(Not So) Chique

Le chique

One often hears complaints about how things aren’t the way they used to be, how everything is going downhill fast, how nothing works the way it should and nobody cares anyway, but back in the days, boy, <insert whatever was so great back then>.

I am wary of this kind of statement, not only because hindsight is subjective — ten years from now those same people will surely miss what they have today — but also because it’s a negative attitude, and I prefer to focus on the good things we have now. The past should not be used as an excuse to sit and whine and feel depressed, but as a source of lessons to learn, to preserve what still can be and even recreate the splendor of things past where applicable.

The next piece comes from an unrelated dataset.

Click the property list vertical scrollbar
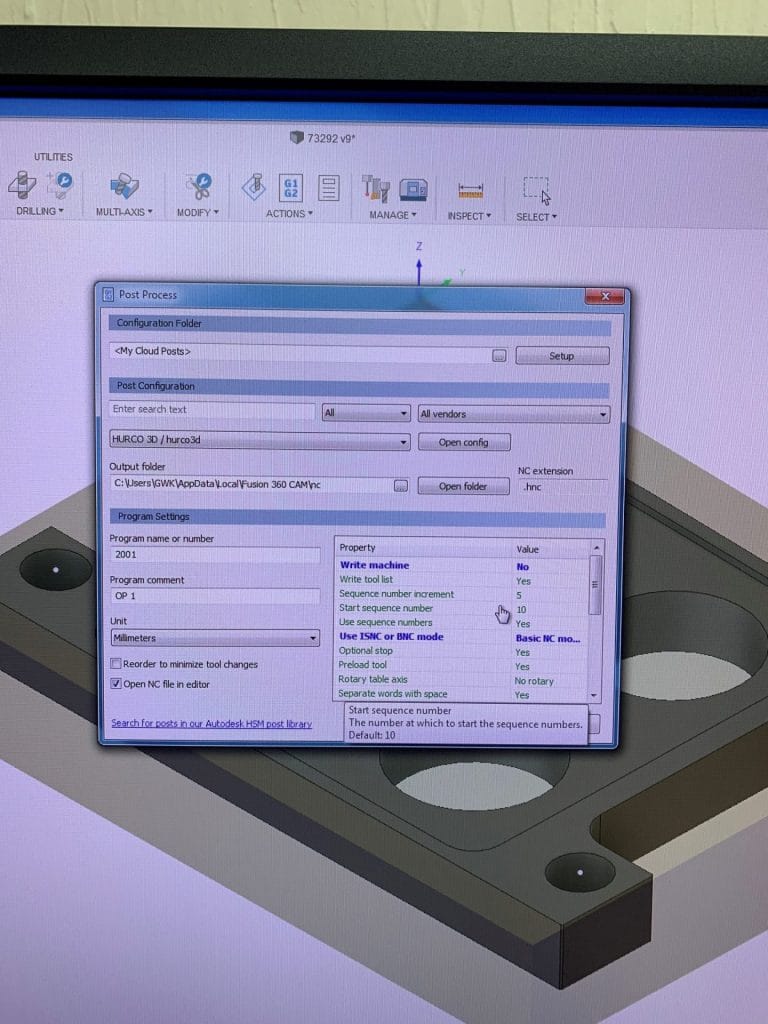This screenshot has width=768, height=1024. coord(596,584)
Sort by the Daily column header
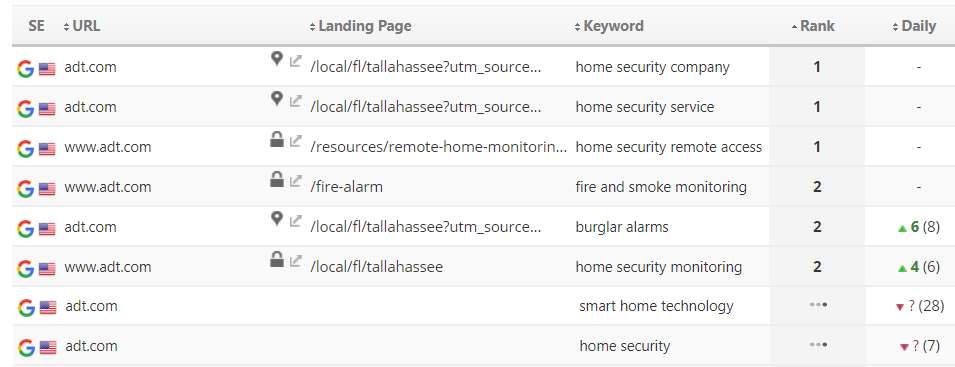 (x=914, y=26)
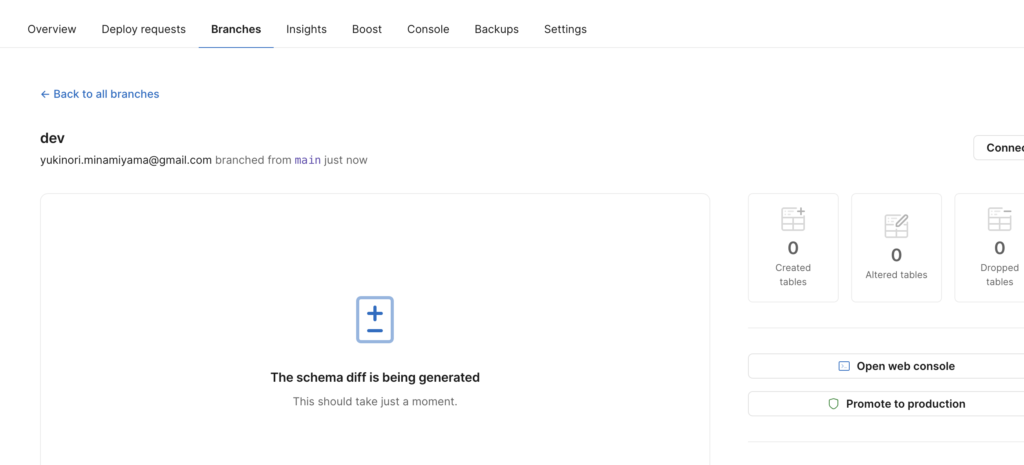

Oh, I have my share of nostalgia, but it is the sweet kind of nostalgia that derives from a happy and protected childhood, and as one moves on and grows up, it is easy to let go. But I have now reached the ripe old age of 26 and something strange has just happened: I have witnessed, with my own tastebuds, the downfall of a food item that simply isn’t the way it used to be.

Let me introduce you to… le chique. Le chique (up until a few hours ago I was sure it was spelled le chic and I liked that better) is a specialty from Les Vosges, a mountain range in the North-East of France where my parents have a vacation house. It is similar to what is called faisselle elsewhere in France, an unsalted soft curd cheese that comes in a double container. The inner container holds the cheese and has holes in it, so the whey can drain out into the outer container. When you eat the cheese, you can choose to make it as dry or moist as you’d like by draining it a little longer, or pouring a little of the whey back onto it.

The chique we love has pillowy curds that hold their shape in the bowl but soften and melt in the warmth of your mouth. The chique we love has a farm-fresh and clean taste, with earthy accents of hay and a subtle acidity. The chique we love is traditionally seasoned with salt, pepper, garlic, and chives, and served as part of a typical farmer’s dinner, but in my family we eat it for dessert with sugar or the frothy leftovers from a fresh batch of jam. But the chique we love seems to be more and more difficult to find.

We used to buy it from a cheese seller at the Gérardmer market, but he changed suppliers and now what he sells has so much acidity you need a bucket of sugar to make it palatable. We tried the other cheese stalls on that market, but not everyone sells chique and when they do it’s too dry or too watery, too grey or too yellow, too bland or too strong — a disappointment every time.

What happened to our chique? My parents ventured the guess that it is a question of cows: traditionally, the local breed is la vosgienne, a black and white cow, originally from Switzerland, whose particular talent is to withstand temperature changes and make excellent milk for munster cheese. But la vosgienne does not produce as much milk as some other breeds, and it was slowly replaced by better performers, such as the Prim’Holstein (a.k.a Hollandaise or Frisonne), until its headcount dwindled down from 125,000 to 3,000 and it almost disappeared in the seventies. Thankfully it hasn’t, protected as it was by local organizations, who promote its reintroduction in farms (la vosgienne is much better suited to the local weather) and organize cattle contests to encourage its breeding.

I hope this will bring back the real chique on our table. And in the meantime I’ll just have to make my own curd cheese.